Data excerpts:
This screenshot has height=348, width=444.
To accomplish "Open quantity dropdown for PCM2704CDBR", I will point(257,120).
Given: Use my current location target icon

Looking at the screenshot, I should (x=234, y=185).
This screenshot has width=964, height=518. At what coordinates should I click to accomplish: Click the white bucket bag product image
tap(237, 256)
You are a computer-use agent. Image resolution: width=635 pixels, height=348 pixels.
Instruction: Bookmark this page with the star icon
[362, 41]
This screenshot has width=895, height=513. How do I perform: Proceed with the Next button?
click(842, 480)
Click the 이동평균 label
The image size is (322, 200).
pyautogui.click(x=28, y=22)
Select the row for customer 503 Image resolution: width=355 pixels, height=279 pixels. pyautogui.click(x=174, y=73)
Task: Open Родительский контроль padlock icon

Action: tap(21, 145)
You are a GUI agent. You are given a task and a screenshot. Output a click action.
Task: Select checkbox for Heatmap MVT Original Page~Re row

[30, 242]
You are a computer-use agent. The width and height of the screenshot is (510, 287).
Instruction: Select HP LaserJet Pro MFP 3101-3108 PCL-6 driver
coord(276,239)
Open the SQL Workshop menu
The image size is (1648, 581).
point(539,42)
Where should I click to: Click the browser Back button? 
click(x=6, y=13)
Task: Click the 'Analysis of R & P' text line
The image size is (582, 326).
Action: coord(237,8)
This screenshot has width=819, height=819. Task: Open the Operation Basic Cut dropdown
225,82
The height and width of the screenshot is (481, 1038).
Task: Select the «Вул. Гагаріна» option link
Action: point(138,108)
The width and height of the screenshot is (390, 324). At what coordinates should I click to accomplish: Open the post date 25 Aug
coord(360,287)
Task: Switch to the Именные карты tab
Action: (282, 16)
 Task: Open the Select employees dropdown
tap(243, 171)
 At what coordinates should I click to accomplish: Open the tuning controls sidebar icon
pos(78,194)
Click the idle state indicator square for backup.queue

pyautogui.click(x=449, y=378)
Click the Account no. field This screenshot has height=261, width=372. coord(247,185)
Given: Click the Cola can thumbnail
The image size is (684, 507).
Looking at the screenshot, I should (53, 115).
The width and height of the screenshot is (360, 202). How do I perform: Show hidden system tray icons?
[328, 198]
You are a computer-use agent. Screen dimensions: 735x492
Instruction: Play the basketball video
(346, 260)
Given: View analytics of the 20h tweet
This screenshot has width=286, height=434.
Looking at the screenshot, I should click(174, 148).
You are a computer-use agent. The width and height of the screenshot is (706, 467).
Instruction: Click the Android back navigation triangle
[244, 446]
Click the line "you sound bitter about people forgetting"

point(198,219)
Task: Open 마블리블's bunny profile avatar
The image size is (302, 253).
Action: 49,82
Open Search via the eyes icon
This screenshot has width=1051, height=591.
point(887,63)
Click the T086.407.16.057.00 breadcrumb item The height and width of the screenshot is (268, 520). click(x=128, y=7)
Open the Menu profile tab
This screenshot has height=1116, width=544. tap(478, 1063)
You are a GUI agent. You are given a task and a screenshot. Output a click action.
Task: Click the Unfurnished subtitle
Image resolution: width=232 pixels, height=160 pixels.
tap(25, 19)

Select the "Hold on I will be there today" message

Exercise requirements: From the entries above, restate word for word the lines from the line containing "Instruction: Select HP" to the line containing "is (706, 467).", both ends included, and nothing more.

Output:
Instruction: Select HP LaserJet Pro MFP 3101-3108 PCL-6 driver
coord(276,239)
Open the SQL Workshop menu
The image size is (1648, 581).
point(539,42)
Where should I click to: Click the browser Back button? 
click(x=6, y=13)
Task: Click the 'Analysis of R & P' text line
The image size is (582, 326).
Action: coord(237,8)
This screenshot has width=819, height=819. Task: Open the Operation Basic Cut dropdown
225,82
The height and width of the screenshot is (481, 1038).
Task: Select the «Вул. Гагаріна» option link
Action: point(138,108)
The width and height of the screenshot is (390, 324). At what coordinates should I click to accomplish: Open the post date 25 Aug
coord(360,287)
Task: Switch to the Именные карты tab
Action: (282, 16)
 Task: Open the Select employees dropdown
tap(243, 171)
 At what coordinates should I click to accomplish: Open the tuning controls sidebar icon
pos(78,194)
Click the idle state indicator square for backup.queue

pyautogui.click(x=449, y=378)
Click the Account no. field This screenshot has height=261, width=372. coord(247,185)
Given: Click the Cola can thumbnail
The image size is (684, 507).
Looking at the screenshot, I should (53, 115).
The width and height of the screenshot is (360, 202). How do I perform: Show hidden system tray icons?
[328, 198]
You are a computer-use agent. Screen dimensions: 735x492
Instruction: Play the basketball video
(346, 260)
Given: View analytics of the 20h tweet
This screenshot has width=286, height=434.
Looking at the screenshot, I should click(174, 148).
You are a computer-use agent. The width and height of the screenshot is (706, 467).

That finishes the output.